The research analyzed the influence of fiscal variables on inflation in Sri Lanka from 1965 to 2018 and post-reform from 1977 to 2018. It found that fiscal policy instruments, such as public debt, budget deficit, and public expenditure, significantly impact inflation, whereas money growth does not. The study highlighted that fiscal variables are more influential in driving inflation than monetary policy variables, emphasizing the need for effective management of public debt and budget deficits for economic stability. (Biswajit et al., 2022). Despite these measures, Sri Lanka heavily relies on domestic and external debt to manage its budget deficit, with public debt reaching 90 percent of GDP, according to the (Central Bank of Sri Lanka, 2017). Consequently, a budget deficit occurs when total government expenditure surpasses revenue within a given period. Government expenditure encompasses various elements, including public sector consumption, government employee salaries, national fixed capital depreciation, and population transfers. Conversely, national budget revenues consist of multiple types of taxes. The interaction between the budget and other sectors of the national economy is evident in the definition and impact of the budget deficit.

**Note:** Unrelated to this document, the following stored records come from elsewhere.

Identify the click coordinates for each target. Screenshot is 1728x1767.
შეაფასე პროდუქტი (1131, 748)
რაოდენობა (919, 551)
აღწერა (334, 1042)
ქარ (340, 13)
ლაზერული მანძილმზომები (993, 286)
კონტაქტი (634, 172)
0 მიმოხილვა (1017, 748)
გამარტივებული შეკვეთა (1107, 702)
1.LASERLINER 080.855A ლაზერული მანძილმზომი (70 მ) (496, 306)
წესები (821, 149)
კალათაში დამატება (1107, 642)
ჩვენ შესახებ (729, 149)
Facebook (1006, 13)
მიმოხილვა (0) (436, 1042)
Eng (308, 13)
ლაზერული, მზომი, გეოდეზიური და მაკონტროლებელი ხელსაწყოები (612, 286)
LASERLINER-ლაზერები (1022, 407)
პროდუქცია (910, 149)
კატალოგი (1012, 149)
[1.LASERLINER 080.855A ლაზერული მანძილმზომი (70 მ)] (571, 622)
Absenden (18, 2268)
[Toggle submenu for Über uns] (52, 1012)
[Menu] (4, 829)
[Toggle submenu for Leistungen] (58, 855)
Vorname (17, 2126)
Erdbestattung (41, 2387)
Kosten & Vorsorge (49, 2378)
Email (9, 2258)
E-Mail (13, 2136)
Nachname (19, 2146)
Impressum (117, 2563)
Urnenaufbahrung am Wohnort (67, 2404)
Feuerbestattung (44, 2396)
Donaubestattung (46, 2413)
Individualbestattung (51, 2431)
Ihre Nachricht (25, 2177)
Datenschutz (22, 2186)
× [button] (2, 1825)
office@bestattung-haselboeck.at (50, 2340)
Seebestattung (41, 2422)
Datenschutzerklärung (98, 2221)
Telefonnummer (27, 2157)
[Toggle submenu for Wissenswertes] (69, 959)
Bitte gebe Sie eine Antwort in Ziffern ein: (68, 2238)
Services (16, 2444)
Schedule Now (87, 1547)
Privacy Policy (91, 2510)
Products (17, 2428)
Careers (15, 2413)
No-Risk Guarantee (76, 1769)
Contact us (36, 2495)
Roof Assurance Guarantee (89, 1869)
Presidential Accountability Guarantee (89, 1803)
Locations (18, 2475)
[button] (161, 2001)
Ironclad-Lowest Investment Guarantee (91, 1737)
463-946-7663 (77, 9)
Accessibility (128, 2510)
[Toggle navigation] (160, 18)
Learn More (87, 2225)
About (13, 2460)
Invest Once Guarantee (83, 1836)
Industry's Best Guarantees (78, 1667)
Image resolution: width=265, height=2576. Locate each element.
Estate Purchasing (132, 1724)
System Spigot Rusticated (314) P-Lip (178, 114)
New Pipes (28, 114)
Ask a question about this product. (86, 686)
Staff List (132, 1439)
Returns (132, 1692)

When a country experiences economic prosperity, its budgetary revenue typically increases without imposing additional financial burdens. Despite the perception of the expenditure side of the budget as an economic policy instrument, it often remains relatively passive, even in stable economies. However, during economic stagnation, significant shifts occur in the budgetary sector. Reductions in the tax base decrease budget revenue, while increased remittances drive up expenditure.
As a result, the effect of budget deficits on inflation varies widely from country to country. Some studies, such as those by Sahin (2019) and Jafari et al. (2011), suggest a direct correlation between budget deficits and inflation, while others, like Kaur (2021) and Touny (2017), propose an opposite effect. Consequently, the impact of budget deficits on inflation fluctuates over time and across different countries. This variability underscores the importance of examining how Sri Lanka’s continuous budget deficit influences inflation – a critical national economic indicator – in the long run.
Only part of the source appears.